0

I have a query that joins a table using this condition:

(Apps.mfrId = Manufacturer.id OR Apps.mfrId IS NULL OR Apps.mfrId = 0)

The query takes 17 seconds to run, and using a profiler the query causes between 5 - 30 messages (it varies each run) with error "Error: 1222, Severity: 16, State: 18".

I leave the query exactly the same, but I change the above condition to read:

(Apps.mfrId = Manufacturer.id OR ISNULL(apps.mfrId, 0) = 0)

...and now the same query with this one change runs in 140ms and has no lock errors.

Why might this happen?

Note, before testing on tables Manufacturer and Apps I have run DBCC CHECKTABLE with the repair_bebuild option, and have rebuilt the indices on both tables also.

Also note, there are no other queries running against the database at the same time.

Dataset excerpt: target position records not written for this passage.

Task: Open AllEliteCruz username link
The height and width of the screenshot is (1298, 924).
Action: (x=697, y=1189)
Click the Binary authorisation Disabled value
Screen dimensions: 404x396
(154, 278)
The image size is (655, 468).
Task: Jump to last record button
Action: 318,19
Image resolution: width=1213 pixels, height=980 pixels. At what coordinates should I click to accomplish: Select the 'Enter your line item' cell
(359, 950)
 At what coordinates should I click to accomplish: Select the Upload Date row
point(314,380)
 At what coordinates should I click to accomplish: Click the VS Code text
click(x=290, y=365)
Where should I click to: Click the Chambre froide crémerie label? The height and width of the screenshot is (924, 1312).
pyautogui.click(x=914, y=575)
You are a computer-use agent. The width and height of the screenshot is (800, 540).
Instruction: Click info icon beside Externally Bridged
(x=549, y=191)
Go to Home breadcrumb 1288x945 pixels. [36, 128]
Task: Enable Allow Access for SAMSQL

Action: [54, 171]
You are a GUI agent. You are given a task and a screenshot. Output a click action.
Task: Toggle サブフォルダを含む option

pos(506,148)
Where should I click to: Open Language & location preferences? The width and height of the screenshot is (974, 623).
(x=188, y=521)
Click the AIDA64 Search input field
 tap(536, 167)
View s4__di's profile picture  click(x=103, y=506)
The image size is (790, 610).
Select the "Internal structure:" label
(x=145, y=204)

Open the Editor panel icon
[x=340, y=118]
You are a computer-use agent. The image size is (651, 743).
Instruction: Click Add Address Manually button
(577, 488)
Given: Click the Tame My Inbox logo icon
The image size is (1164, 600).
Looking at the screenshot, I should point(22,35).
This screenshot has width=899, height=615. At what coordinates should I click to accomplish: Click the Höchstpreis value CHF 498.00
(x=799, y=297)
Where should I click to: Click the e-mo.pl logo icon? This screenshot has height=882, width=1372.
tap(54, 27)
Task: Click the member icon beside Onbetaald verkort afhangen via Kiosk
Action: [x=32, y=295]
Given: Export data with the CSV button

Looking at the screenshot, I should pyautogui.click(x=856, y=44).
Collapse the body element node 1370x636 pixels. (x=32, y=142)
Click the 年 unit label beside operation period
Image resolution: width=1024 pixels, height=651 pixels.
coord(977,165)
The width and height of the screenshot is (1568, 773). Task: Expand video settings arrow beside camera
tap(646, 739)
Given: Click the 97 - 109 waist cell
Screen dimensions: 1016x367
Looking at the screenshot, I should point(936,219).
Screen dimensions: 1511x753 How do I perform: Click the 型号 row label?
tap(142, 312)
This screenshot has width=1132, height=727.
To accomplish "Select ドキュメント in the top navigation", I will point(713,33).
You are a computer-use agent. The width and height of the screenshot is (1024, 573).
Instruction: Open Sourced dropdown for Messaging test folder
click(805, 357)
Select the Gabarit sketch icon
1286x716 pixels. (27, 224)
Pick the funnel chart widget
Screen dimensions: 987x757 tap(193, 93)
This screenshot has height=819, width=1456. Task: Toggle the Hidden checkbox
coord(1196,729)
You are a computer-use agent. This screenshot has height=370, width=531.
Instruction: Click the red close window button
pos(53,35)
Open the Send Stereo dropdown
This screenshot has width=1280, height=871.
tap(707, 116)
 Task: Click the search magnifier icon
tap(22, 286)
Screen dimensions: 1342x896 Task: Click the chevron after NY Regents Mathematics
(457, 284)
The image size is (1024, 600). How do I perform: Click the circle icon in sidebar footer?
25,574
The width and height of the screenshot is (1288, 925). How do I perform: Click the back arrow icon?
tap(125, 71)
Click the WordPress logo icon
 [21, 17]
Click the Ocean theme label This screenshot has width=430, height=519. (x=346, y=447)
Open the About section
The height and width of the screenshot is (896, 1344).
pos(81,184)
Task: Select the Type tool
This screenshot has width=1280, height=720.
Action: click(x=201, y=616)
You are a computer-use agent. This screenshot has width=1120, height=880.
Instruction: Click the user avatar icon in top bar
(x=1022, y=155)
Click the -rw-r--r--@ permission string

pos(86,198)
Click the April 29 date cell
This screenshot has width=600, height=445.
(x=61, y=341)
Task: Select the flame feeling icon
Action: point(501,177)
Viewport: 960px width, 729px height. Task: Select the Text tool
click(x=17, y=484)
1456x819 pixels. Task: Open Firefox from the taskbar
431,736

Here is a simplified version of the query which has errors:

select top 2000 Apps.object_id
from 
    Manufacturer
    INNER JOIN Apps ON (
        Apps.mfrId = Manufacturer.Id
        OR Apps.mfrId IS NULL
        OR Apps.mfrId = 0 
    ) 
where
    Apps.OBJECT_ID = 6879149

If instead of "top 2000" I use "top 1000" the query completes in just over 100ms.

Developer Webs
  • 983
  • 9
  • 29
  • Did you show the execution plan for each query? – SS_DBA Oct 06 '17 at 13:56
  • that join condition looks awfully odd. Is this a left join, inner join, ???? I'm interested in why you'd want a join condition which would be overridden if the apps.mfrid was null. sounds like you simply want a full join. What's the end goal? – S3S Oct 06 '17 at 14:01
  • @scsimon It's an inner join. I'm working with tables I did not design. Apps.mfrId is a nullable foreign key to Manufacturer.id (with no foreign key constraints setup). For some reason the original design allows for NULL or 0, and either NULL or 0 have the same meaning (that no valid value is set). – Developer Webs Oct 06 '17 at 14:50
  • @WEI_DBA I have not yet. I'm not a DBA, I'm just a lowly software developer. I'll have a look at the plan, but it's possible that it may not help me anyway. – Developer Webs Oct 06 '17 at 14:51
  • My guess is that you want to left join on Apps.mfrId = Manufacturer.id. Also, your two examples are not the same. Apps.Field62 is not Apps.mfrId, i would expect. Is it your intention to join a row with id 0 when no value is supplied in Apps? In which case you might want "ISNULL(apps.mfrId, 0) = Manufacturer.id". – Greg Oct 06 '17 at 15:55
  • Apps.Field62 should have read Apps.mfrId, mistyped. Corrected now. – Developer Webs Oct 06 '17 at 15:57
  • @Greg The problem with the Left Join though is it doesn't do the correct thing. I want either the App to join to one manufacturer, or all of them. The App must never be NULL (which is what the left join would give me). – Developer Webs Oct 06 '17 at 16:26

1 Answers1

0

If Apps.mfrId is null, you are joining in every manufacturer.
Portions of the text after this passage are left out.